* Items:

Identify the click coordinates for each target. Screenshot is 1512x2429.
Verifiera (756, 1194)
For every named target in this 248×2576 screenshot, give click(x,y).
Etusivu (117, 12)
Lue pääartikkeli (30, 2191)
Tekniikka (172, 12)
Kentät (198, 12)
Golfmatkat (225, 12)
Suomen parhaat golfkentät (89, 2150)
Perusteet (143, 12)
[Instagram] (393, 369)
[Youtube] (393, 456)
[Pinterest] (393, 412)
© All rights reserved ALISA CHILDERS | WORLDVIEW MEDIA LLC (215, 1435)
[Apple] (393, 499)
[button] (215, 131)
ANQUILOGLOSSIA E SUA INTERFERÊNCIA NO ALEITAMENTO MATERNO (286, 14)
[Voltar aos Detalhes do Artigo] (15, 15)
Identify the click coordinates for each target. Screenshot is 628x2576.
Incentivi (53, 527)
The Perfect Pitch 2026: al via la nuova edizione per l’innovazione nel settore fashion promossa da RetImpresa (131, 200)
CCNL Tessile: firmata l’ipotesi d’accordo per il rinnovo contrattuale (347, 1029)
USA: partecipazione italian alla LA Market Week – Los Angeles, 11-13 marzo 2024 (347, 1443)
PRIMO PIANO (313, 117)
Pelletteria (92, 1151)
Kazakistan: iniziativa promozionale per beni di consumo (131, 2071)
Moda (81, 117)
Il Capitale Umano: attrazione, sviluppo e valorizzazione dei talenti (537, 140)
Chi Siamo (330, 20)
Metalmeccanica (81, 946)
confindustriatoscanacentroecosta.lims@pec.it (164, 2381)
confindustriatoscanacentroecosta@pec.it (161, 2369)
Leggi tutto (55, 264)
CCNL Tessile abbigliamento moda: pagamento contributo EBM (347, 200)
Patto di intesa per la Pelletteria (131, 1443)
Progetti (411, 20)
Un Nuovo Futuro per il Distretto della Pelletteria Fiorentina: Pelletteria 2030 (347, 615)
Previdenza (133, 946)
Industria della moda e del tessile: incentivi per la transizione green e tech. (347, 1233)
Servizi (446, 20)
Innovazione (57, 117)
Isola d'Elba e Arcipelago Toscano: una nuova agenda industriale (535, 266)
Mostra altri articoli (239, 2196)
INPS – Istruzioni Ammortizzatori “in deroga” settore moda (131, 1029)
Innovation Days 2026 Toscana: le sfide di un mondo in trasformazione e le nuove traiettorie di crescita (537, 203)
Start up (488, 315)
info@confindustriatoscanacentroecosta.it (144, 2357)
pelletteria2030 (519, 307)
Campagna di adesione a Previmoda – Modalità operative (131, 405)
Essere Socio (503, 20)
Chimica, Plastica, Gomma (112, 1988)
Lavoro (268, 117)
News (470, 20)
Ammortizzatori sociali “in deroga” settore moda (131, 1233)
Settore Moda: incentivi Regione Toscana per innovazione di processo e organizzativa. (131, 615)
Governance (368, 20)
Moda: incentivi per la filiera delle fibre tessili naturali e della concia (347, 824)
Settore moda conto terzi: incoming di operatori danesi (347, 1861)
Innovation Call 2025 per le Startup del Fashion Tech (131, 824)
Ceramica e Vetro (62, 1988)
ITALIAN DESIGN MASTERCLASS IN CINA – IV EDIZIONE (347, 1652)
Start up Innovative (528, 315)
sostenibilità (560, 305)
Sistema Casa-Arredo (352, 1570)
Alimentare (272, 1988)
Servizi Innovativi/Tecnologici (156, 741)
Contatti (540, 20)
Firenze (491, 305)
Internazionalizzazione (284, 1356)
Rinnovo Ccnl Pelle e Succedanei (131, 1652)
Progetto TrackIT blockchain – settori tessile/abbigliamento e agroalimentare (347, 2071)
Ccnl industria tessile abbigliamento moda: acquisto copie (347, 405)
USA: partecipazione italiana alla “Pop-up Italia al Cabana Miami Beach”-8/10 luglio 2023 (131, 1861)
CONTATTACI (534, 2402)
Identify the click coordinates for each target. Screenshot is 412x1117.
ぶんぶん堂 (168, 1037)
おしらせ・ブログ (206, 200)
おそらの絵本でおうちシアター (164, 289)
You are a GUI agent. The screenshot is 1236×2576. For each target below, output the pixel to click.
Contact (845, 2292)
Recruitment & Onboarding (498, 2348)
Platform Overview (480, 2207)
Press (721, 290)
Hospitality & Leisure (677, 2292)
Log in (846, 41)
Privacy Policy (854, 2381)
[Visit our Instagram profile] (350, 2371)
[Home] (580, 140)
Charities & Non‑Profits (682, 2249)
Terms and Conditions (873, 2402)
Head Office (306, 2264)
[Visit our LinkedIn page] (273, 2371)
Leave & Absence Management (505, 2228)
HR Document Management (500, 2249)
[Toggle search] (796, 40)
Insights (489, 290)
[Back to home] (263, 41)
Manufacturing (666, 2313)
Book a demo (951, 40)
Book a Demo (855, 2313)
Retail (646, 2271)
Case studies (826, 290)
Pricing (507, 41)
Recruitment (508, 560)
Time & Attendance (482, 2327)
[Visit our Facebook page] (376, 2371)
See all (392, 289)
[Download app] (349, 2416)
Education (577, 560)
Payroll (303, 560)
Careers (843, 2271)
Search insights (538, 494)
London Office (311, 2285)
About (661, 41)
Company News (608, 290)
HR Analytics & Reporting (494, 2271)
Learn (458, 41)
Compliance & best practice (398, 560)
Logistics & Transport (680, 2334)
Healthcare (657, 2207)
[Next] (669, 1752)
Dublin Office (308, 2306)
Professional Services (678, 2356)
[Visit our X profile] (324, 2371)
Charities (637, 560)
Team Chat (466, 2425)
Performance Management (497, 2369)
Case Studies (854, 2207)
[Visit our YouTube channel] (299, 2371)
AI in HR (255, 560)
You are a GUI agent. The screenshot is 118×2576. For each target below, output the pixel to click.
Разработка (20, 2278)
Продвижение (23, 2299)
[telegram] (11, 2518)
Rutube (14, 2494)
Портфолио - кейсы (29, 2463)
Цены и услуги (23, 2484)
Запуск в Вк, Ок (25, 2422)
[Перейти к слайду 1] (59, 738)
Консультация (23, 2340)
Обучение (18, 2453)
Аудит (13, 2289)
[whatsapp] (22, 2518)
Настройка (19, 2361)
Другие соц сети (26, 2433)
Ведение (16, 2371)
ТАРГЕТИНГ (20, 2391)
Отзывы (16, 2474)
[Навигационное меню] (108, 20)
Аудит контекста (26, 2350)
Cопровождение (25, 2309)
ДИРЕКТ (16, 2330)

* Description of the task: Reproduce all of the data above, line for line and with no changes.

* Solution to this problem:
Identify the click coordinates for each target. Screenshot is 1512x2429.
Verifiera (756, 1194)
For every named target in this 248×2576 screenshot, give click(x,y).
Etusivu (117, 12)
Lue pääartikkeli (30, 2191)
Tekniikka (172, 12)
Kentät (198, 12)
Golfmatkat (225, 12)
Suomen parhaat golfkentät (89, 2150)
Perusteet (143, 12)
[Instagram] (393, 369)
[Youtube] (393, 456)
[Pinterest] (393, 412)
© All rights reserved ALISA CHILDERS | WORLDVIEW MEDIA LLC (215, 1435)
[Apple] (393, 499)
[button] (215, 131)
ANQUILOGLOSSIA E SUA INTERFERÊNCIA NO ALEITAMENTO MATERNO (286, 14)
[Voltar aos Detalhes do Artigo] (15, 15)
Identify the click coordinates for each target. Screenshot is 628x2576.
Incentivi (53, 527)
The Perfect Pitch 2026: al via la nuova edizione per l’innovazione nel settore fashion promossa da RetImpresa (131, 200)
CCNL Tessile: firmata l’ipotesi d’accordo per il rinnovo contrattuale (347, 1029)
USA: partecipazione italian alla LA Market Week – Los Angeles, 11-13 marzo 2024 (347, 1443)
PRIMO PIANO (313, 117)
Pelletteria (92, 1151)
Kazakistan: iniziativa promozionale per beni di consumo (131, 2071)
Moda (81, 117)
Il Capitale Umano: attrazione, sviluppo e valorizzazione dei talenti (537, 140)
Chi Siamo (330, 20)
Metalmeccanica (81, 946)
confindustriatoscanacentroecosta.lims@pec.it (164, 2381)
confindustriatoscanacentroecosta@pec.it (161, 2369)
Leggi tutto (55, 264)
CCNL Tessile abbigliamento moda: pagamento contributo EBM (347, 200)
Patto di intesa per la Pelletteria (131, 1443)
Progetti (411, 20)
Un Nuovo Futuro per il Distretto della Pelletteria Fiorentina: Pelletteria 2030 (347, 615)
Previdenza (133, 946)
Industria della moda e del tessile: incentivi per la transizione green e tech. (347, 1233)
Servizi (446, 20)
Innovazione (57, 117)
Isola d'Elba e Arcipelago Toscano: una nuova agenda industriale (535, 266)
Mostra altri articoli (239, 2196)
INPS – Istruzioni Ammortizzatori “in deroga” settore moda (131, 1029)
Innovation Days 2026 Toscana: le sfide di un mondo in trasformazione e le nuove traiettorie di crescita (537, 203)
Start up (488, 315)
info@confindustriatoscanacentroecosta.it (144, 2357)
pelletteria2030 (519, 307)
Campagna di adesione a Previmoda – Modalità operative (131, 405)
Essere Socio (503, 20)
Chimica, Plastica, Gomma (112, 1988)
Lavoro (268, 117)
News (470, 20)
Ammortizzatori sociali “in deroga” settore moda (131, 1233)
Settore Moda: incentivi Regione Toscana per innovazione di processo e organizzativa. (131, 615)
Governance (368, 20)
Moda: incentivi per la filiera delle fibre tessili naturali e della concia (347, 824)
Settore moda conto terzi: incoming di operatori danesi (347, 1861)
Innovation Call 2025 per le Startup del Fashion Tech (131, 824)
Ceramica e Vetro (62, 1988)
ITALIAN DESIGN MASTERCLASS IN CINA – IV EDIZIONE (347, 1652)
Start up Innovative (528, 315)
sostenibilità (560, 305)
Sistema Casa-Arredo (352, 1570)
Alimentare (272, 1988)
Servizi Innovativi/Tecnologici (156, 741)
Contatti (540, 20)
Firenze (491, 305)
Internazionalizzazione (284, 1356)
Rinnovo Ccnl Pelle e Succedanei (131, 1652)
Progetto TrackIT blockchain – settori tessile/abbigliamento e agroalimentare (347, 2071)
Ccnl industria tessile abbigliamento moda: acquisto copie (347, 405)
USA: partecipazione italiana alla “Pop-up Italia al Cabana Miami Beach”-8/10 luglio 2023 (131, 1861)
CONTATTACI (534, 2402)
Identify the click coordinates for each target. Screenshot is 412x1117.
ぶんぶん堂 (168, 1037)
おしらせ・ブログ (206, 200)
おそらの絵本でおうちシアター (164, 289)
You are a GUI agent. The screenshot is 1236×2576. For each target below, output the pixel to click.
Contact (845, 2292)
Recruitment & Onboarding (498, 2348)
Platform Overview (480, 2207)
Press (721, 290)
Hospitality & Leisure (677, 2292)
Log in (846, 41)
Privacy Policy (854, 2381)
[Visit our Instagram profile] (350, 2371)
[Home] (580, 140)
Charities & Non‑Profits (682, 2249)
Terms and Conditions (873, 2402)
Head Office (306, 2264)
[Visit our LinkedIn page] (273, 2371)
Leave & Absence Management (505, 2228)
HR Document Management (500, 2249)
[Toggle search] (796, 40)
Insights (489, 290)
[Back to home] (263, 41)
Manufacturing (666, 2313)
Book a demo (951, 40)
Book a Demo (855, 2313)
Retail (646, 2271)
Case studies (826, 290)
Pricing (507, 41)
Recruitment (508, 560)
Time & Attendance (482, 2327)
[Visit our Facebook page] (376, 2371)
See all (392, 289)
[Download app] (349, 2416)
Education (577, 560)
Payroll (303, 560)
Careers (843, 2271)
Search insights (538, 494)
London Office (311, 2285)
About (661, 41)
Company News (608, 290)
HR Analytics & Reporting (494, 2271)
Learn (458, 41)
Compliance & best practice (398, 560)
Logistics & Transport (680, 2334)
Healthcare (657, 2207)
[Next] (669, 1752)
Dublin Office (308, 2306)
Professional Services (678, 2356)
[Visit our X profile] (324, 2371)
Charities (637, 560)
Team Chat (466, 2425)
Performance Management (497, 2369)
Case Studies (854, 2207)
[Visit our YouTube channel] (299, 2371)
AI in HR (255, 560)
You are a GUI agent. The screenshot is 118×2576. For each target below, output the pixel to click.
Разработка (20, 2278)
Продвижение (23, 2299)
[telegram] (11, 2518)
Rutube (14, 2494)
Портфолио - кейсы (29, 2463)
Цены и услуги (23, 2484)
Запуск в Вк, Ок (25, 2422)
[Перейти к слайду 1] (59, 738)
Консультация (23, 2340)
Обучение (18, 2453)
Аудит (13, 2289)
[whatsapp] (22, 2518)
Настройка (19, 2361)
Другие соц сети (26, 2433)
Ведение (16, 2371)
ТАРГЕТИНГ (20, 2391)
Отзывы (16, 2474)
[Навигационное меню] (108, 20)
Аудит контекста (26, 2350)
Cопровождение (25, 2309)
ДИРЕКТ (16, 2330)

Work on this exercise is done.